Le titre a un parfum de
déjà-lu, et pourtant il titille les narines du lecteur curieux.
Pensez donc: un recueil de nouvelles, d'histoires courtes et bien
montées, signées de l'auteure Sabine Dormond. "Le Parfum du soupçon"
tient son lectorat en haleine en instillant, dans chacune de ses dix
nouvelles rédigées de manière fluide, un fumet d'incertitude qui
permet à l'écrivaine de mener chacune et chacun... par le bout du
nez: les surprises sont au rendez-vous.
Le lecteur familier de
l'auteure trouvera celle-ci fidèle à elle-même: tout au long du
récit, on trouvera une tendresse face à certains groupes de
population dont la vie n'est pas forcément évidente sous nos
latitudes ou, d'une manière plus large, à ceux qu'on peut voir comme
des victimes: prisonniers, migrants. Cela, quitte à, parfois
réserver, d'une manière manichéenne, le mauvais rôle à "l'homme
occidental blanc de nationalité suisse": fonctionnaire indélicat,
maton obtus ou écrivain spoliateur (dans la nouvelle "Ruban rouge").

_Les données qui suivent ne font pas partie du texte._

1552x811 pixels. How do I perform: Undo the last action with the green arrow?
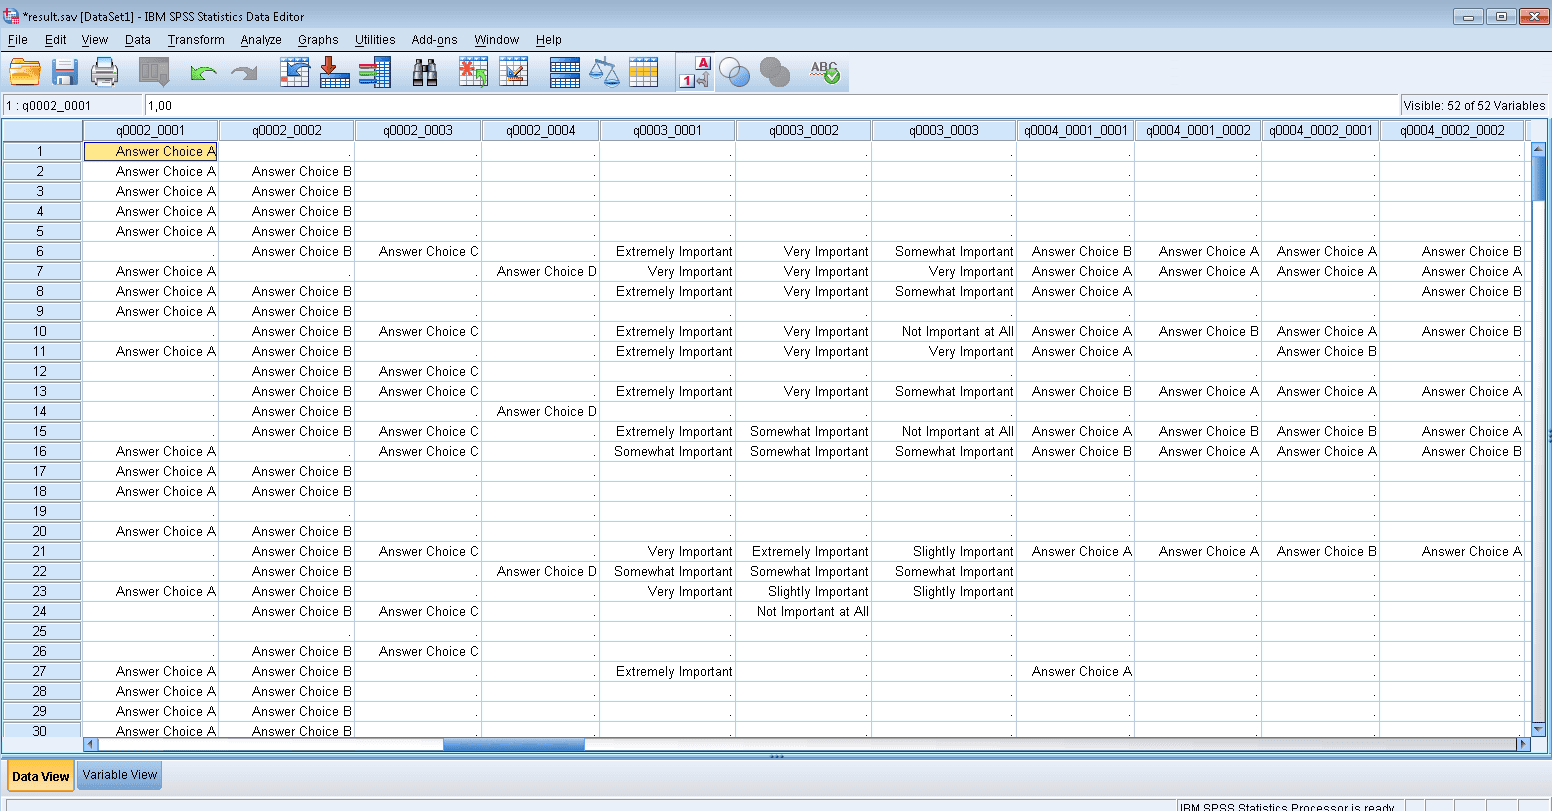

Reste que la rédemption est
possible, et l'auteure sait flatter le lecteur en le prenant par les
sentiments. On en donnera pour preuve la nouvelle "La gueule de
l'emploi", qui met en scène un activiste de droite dure. Si le
personnage principal, Michel, semble devenir fou, c'est la lecture
qui va le sauver. Reste-t-il un activiste de droite à la fin de la
nouvelle? C'est surtout devenu un lecteur, et peu importe qu'il soit
fan d'Aragon ou de Brasillach. L'évolution est décrite en finesse,
quitte à ce que le migrant - en l'espèce un médecin syrien réduit à
l'exil et à la mendicité par la guerre - y joue, par un concours de
circonstances, un rôle bénéfique. Tendresse, ai-je dit...
Le titre comprend le mot
"soupçon", et c'est sans doute dans la nouvelle "Ensilencement"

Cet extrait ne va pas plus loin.